(Saved entries)
++++
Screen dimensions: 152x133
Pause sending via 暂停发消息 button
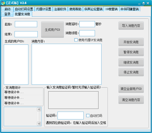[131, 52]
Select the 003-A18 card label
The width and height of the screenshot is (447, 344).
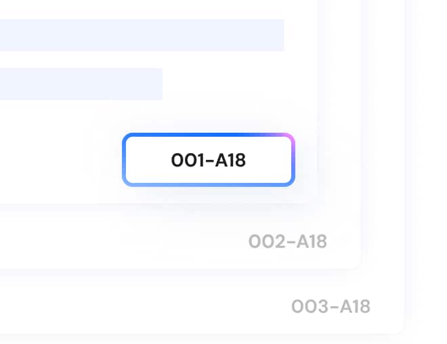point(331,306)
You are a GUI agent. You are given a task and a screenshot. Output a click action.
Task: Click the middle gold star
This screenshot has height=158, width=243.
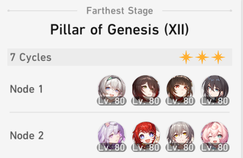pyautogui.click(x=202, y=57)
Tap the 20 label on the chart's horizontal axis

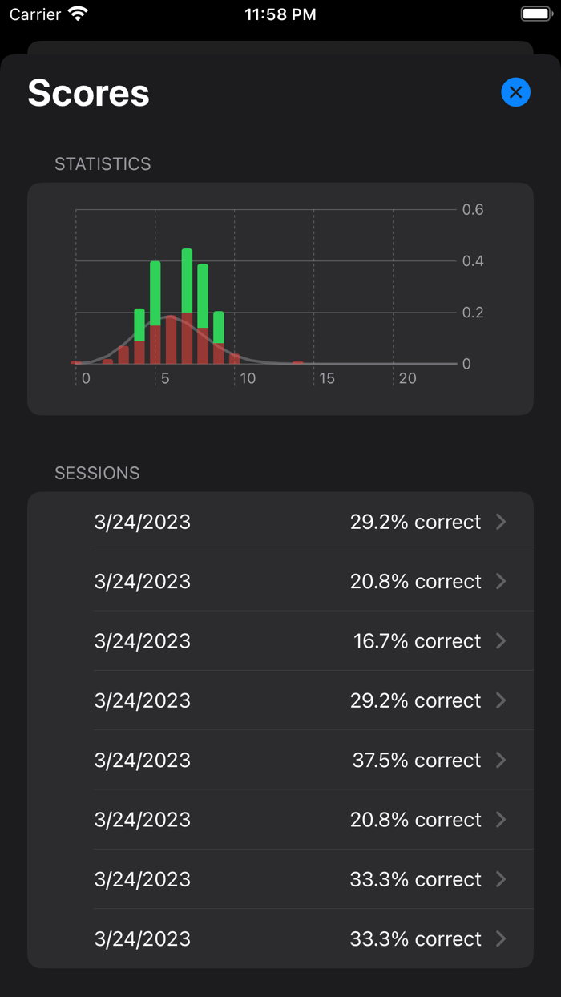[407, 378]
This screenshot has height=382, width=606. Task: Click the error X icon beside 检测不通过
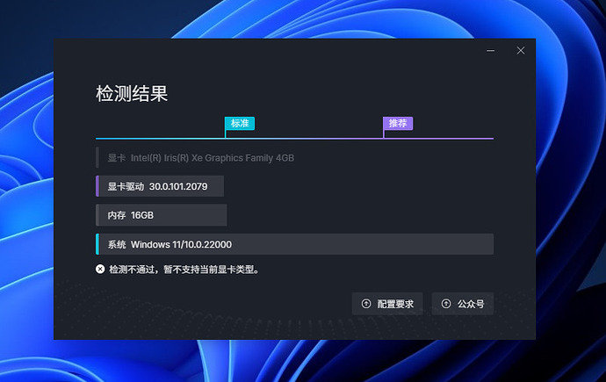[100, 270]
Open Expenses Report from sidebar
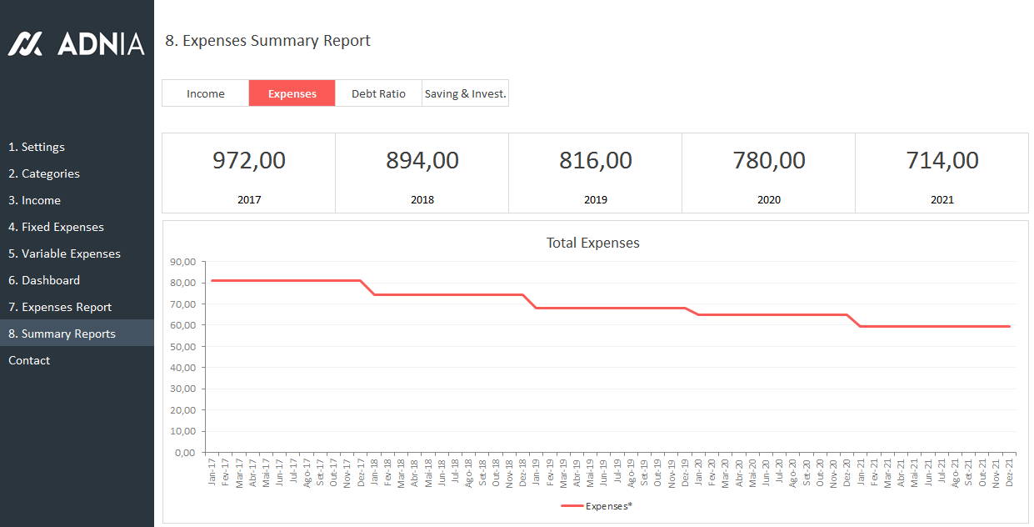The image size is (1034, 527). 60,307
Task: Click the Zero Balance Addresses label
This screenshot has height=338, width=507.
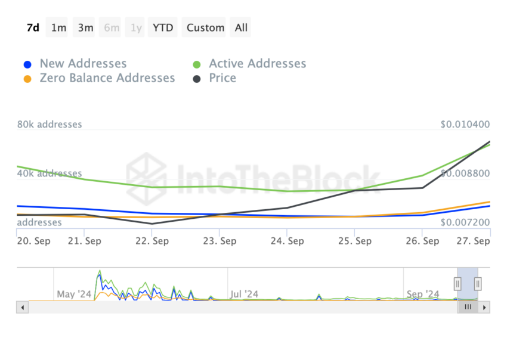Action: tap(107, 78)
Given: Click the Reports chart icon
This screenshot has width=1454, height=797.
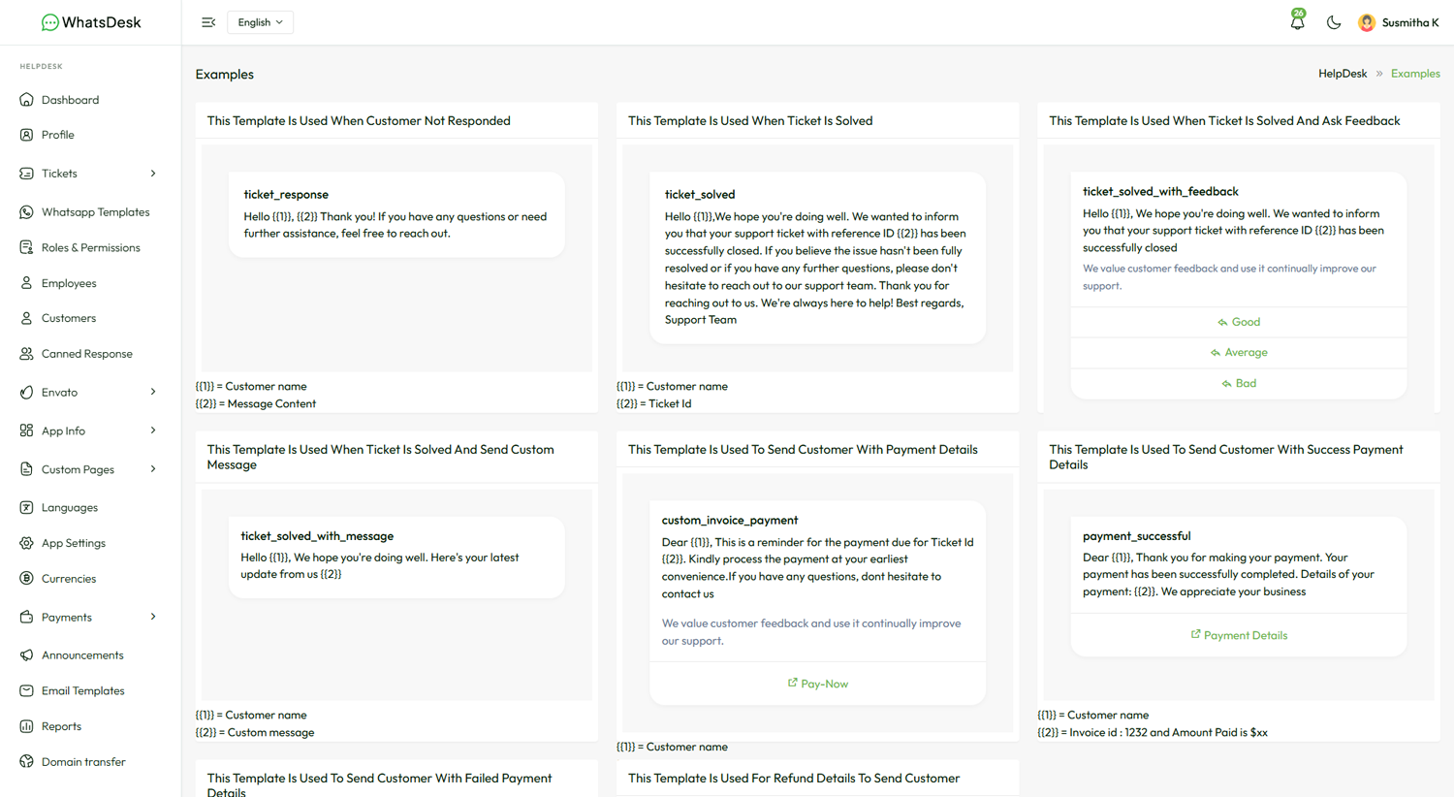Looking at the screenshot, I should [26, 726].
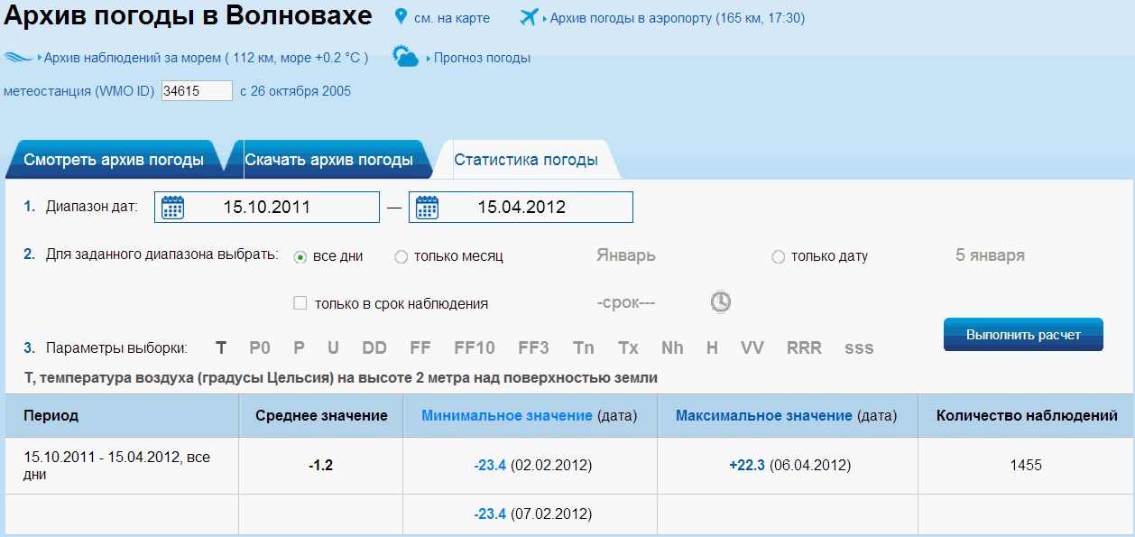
++++
* EXERCISE AIM
Copy each record exactly. Leave any images out of the copy.

* RESPONSE TO THE EXERCISE
Screen dimensions: 152x133
Pause sending via 暂停发消息 button
[131, 52]
Select the 003-A18 card label
The width and height of the screenshot is (447, 344).
point(331,306)
You are a GUI agent. You are given a task and a screenshot. Output a click action.
Task: Click the middle gold star
This screenshot has height=158, width=243.
pyautogui.click(x=202, y=57)
Tap the 20 label on the chart's horizontal axis

[407, 378]
This screenshot has height=382, width=606. Task: Click the error X icon beside 检测不通过
[100, 270]
Open Expenses Report from sidebar
The image size is (1034, 527). 60,307
Task: Click the Zero Balance Addresses label
This screenshot has height=338, width=507.
Action: tap(107, 78)
Given: Click the Reports chart icon
This screenshot has width=1454, height=797.
Looking at the screenshot, I should [26, 726].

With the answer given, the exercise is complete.